- _Excerpted passage_:
* * * * * * *

3.1 Batch correction and integration
In order to show the effectiveness of scAEQN, we have compared the results obtained by different batch correction methods using different datasets. Low dimensional data of latent layer in scAEQN was extracted for visualization and cluster.
We generate t-SNE plots to show correction and integration results in different methods from MESC dataset (Fig. 2B). As shown in Fig. 2B, raw data has obvious batches that it is separated two blocks with different batches in every cluster. As shown on cell type distribution plots, scAEQN and scVI has obvious three cluster blocks contrast with raw data, Combat, MNN, Harmony, Limma, QuantNorm, and scBatch method. They are more obvious for the separation of cell types. However, Scanorama overcorrected on the MESC dataset that cells of different cell types are mixed in every cluster block. In batch distribution plots, scAEQN, scVI, Combat, Harmony, Limma methods have similar levels of batch integration, MNN, QuantNorm, and scBatch methods still retain obvious batch blocks after batch corrected, Scanorama has superior effective batch integration. Likewise, we plot t-SNE plots in different methods on mouse pancreas and human pancreas2 datasets (Supplementary Figure S1 and Figure S2). For the mouse pancreas dataset, it does not have a more obvious batch effect from raw data. For such data, scAEQN still retains a superior clustering pattern of cell types after batch correction, compared with Harmony, scBatch, scVI, Scanorama methods, Combat, Limma, MNN, and QuantNorm methods show obvious batches after batch correction. For the human pancreas2 dataset, scAEQN largely preserves the clustering pattern of cell types although there are subtle batches within each cluster block, compared to Combat, Harmony, Limma, and MNN methods that cell type cluster blocks are mixed. Scanorama method has overcorrected likewise, and scVI method has superior performance on this dataset. In conclusion, by visualizing the distribution of batch and cell type on different datasets, it illustrates that scAEQN can effectively correct the batch effect and retain cell type cluster pattern in scRNA-seq data.

* * * * * * *

- _The data_:
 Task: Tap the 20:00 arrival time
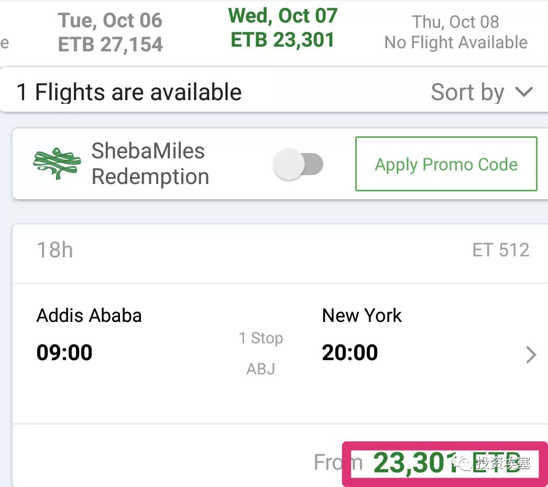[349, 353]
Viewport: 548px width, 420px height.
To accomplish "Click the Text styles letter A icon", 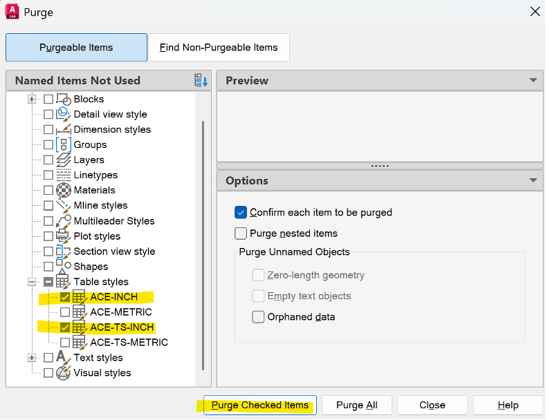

* * * * * * *

- _What the exercise asks_:
Say whether each statement agrees with the batch correction section, answering yes or no and quoting the deciding words of the text.
1. Scanorama overcorrected on the MESC dataset.
2. The raw data of the mouse pancreas dataset shows an obvious batch effect.
3. On the MESC dataset, the MNN method still retains obvious batch blocks after batch correction.
Rely only on the text to complete this.

- _Result_:
1. Yes: "However, Scanorama overcorrected on the MESC dataset that cells of different cell types are mixed in every cluster block."
2. No: "For the mouse pancreas dataset, it does not have a more obvious batch effect from raw data."
3. Yes: "MNN, QuantNorm, and scBatch methods still retain obvious batch blocks after batch corrected"